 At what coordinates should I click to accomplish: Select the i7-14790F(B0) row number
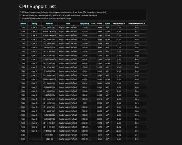pos(49,51)
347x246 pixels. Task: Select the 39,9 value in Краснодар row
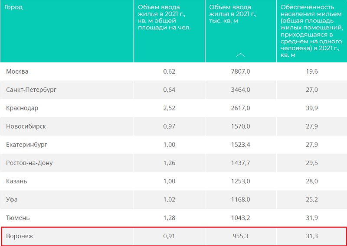coord(312,108)
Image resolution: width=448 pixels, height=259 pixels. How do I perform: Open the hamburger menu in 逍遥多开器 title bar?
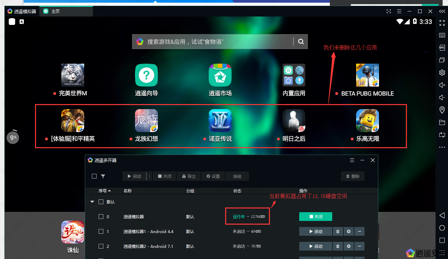352,160
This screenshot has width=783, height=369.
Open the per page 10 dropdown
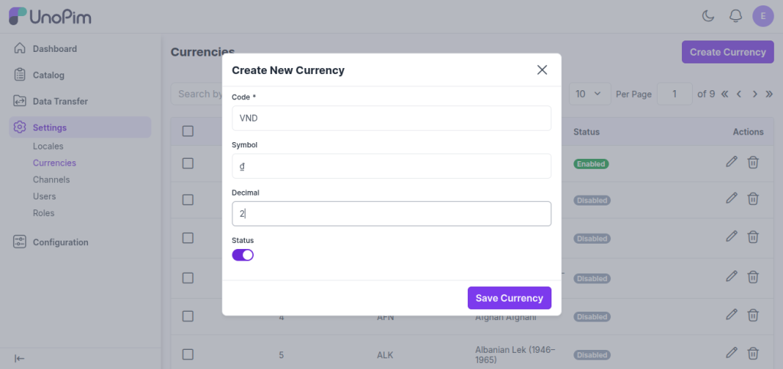point(589,94)
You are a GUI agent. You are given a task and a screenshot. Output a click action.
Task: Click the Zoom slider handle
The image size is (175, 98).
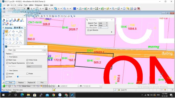tap(18, 77)
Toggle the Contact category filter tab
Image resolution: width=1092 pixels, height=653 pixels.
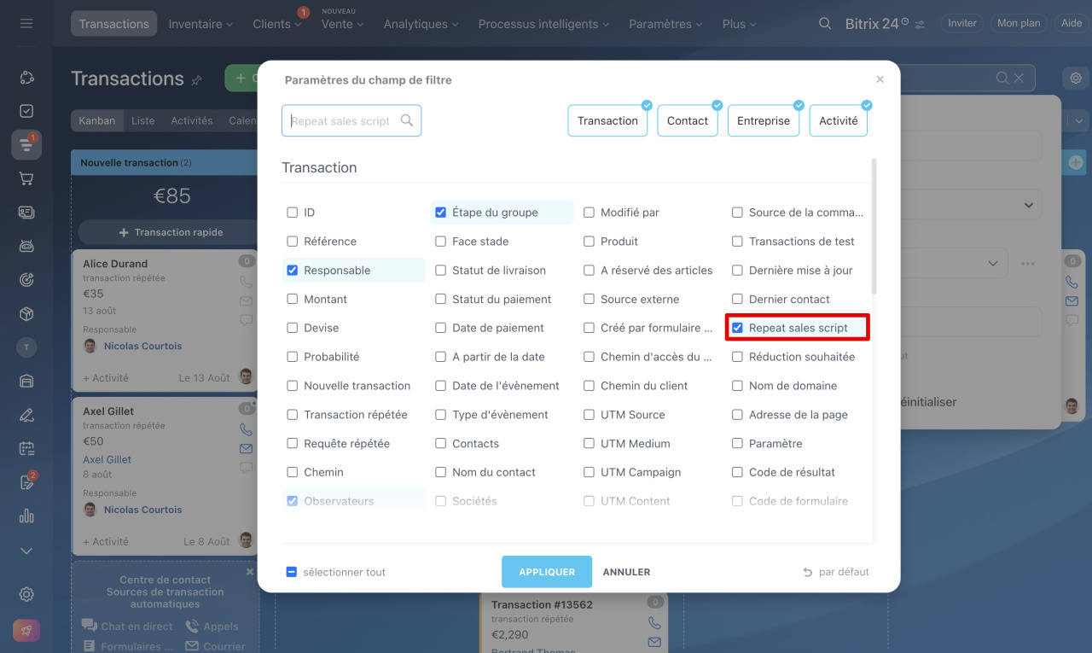pos(687,121)
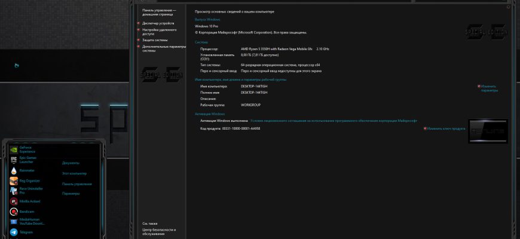Open Дополнительные параметры системы link
Image resolution: width=520 pixels, height=239 pixels.
pos(164,49)
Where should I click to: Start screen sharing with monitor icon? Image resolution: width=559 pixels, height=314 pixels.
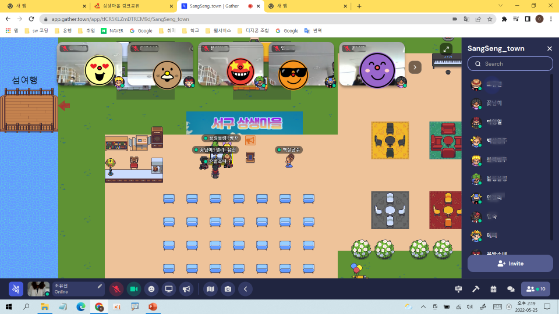(169, 289)
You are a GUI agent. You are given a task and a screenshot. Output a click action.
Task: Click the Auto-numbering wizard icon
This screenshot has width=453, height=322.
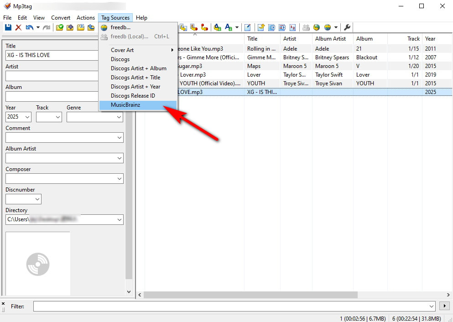[x=292, y=28]
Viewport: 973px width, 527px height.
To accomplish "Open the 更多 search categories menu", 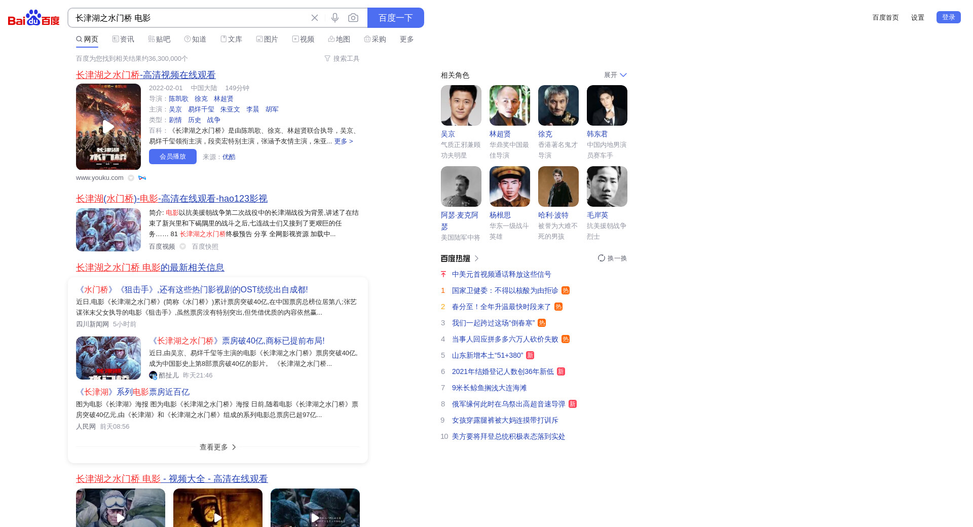I will pyautogui.click(x=406, y=40).
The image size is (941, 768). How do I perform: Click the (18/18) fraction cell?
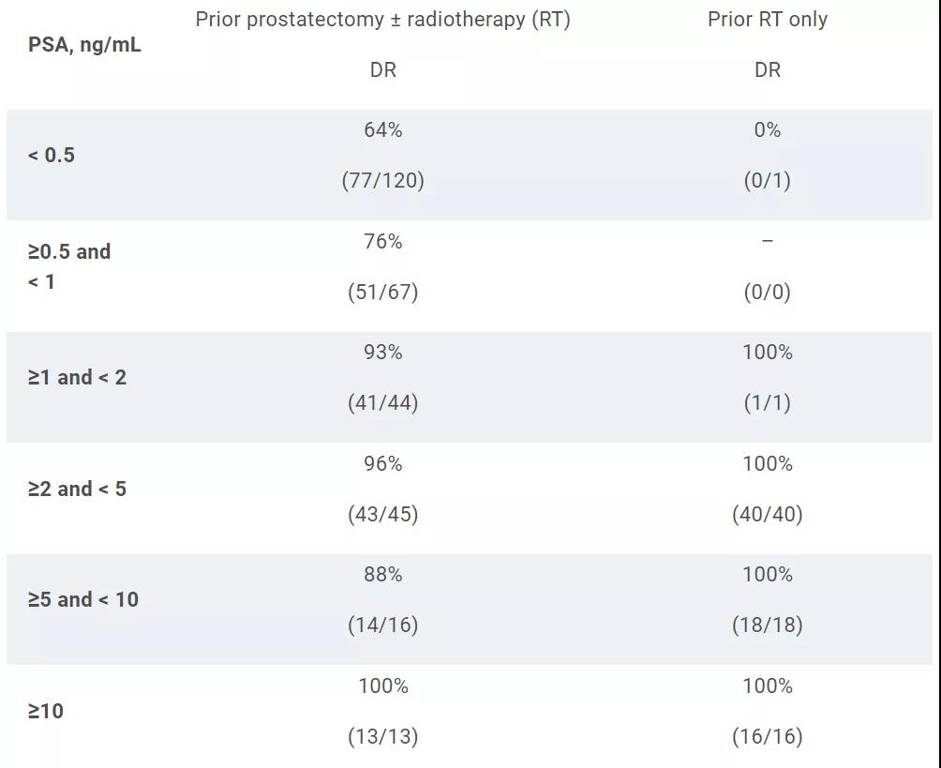[767, 625]
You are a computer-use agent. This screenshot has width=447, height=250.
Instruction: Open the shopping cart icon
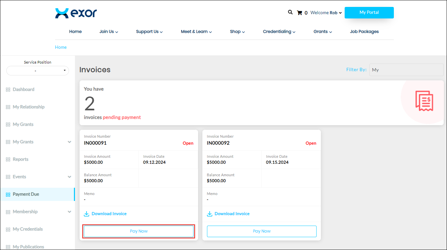(299, 13)
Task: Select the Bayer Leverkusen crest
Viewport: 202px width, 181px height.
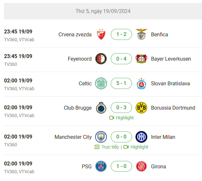Action: click(x=141, y=59)
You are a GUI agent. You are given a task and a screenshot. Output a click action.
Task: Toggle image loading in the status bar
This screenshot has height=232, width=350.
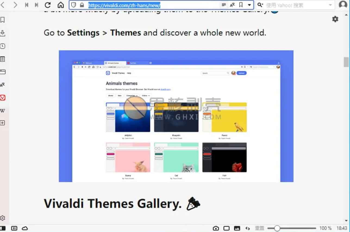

**********

With the line containing "Instruction: Open the shopping cart icon" as the first line and the last line of the listing as the final one, reproduce that span exactly, without pictures.

Instruction: Open the shopping cart icon
(299, 13)
Task: Select the Bayer Leverkusen crest
Viewport: 202px width, 181px height.
Action: click(x=141, y=59)
You are a GUI agent. You are given a task and a screenshot. Output a click action.
Task: Toggle image loading in the status bar
This screenshot has height=232, width=350.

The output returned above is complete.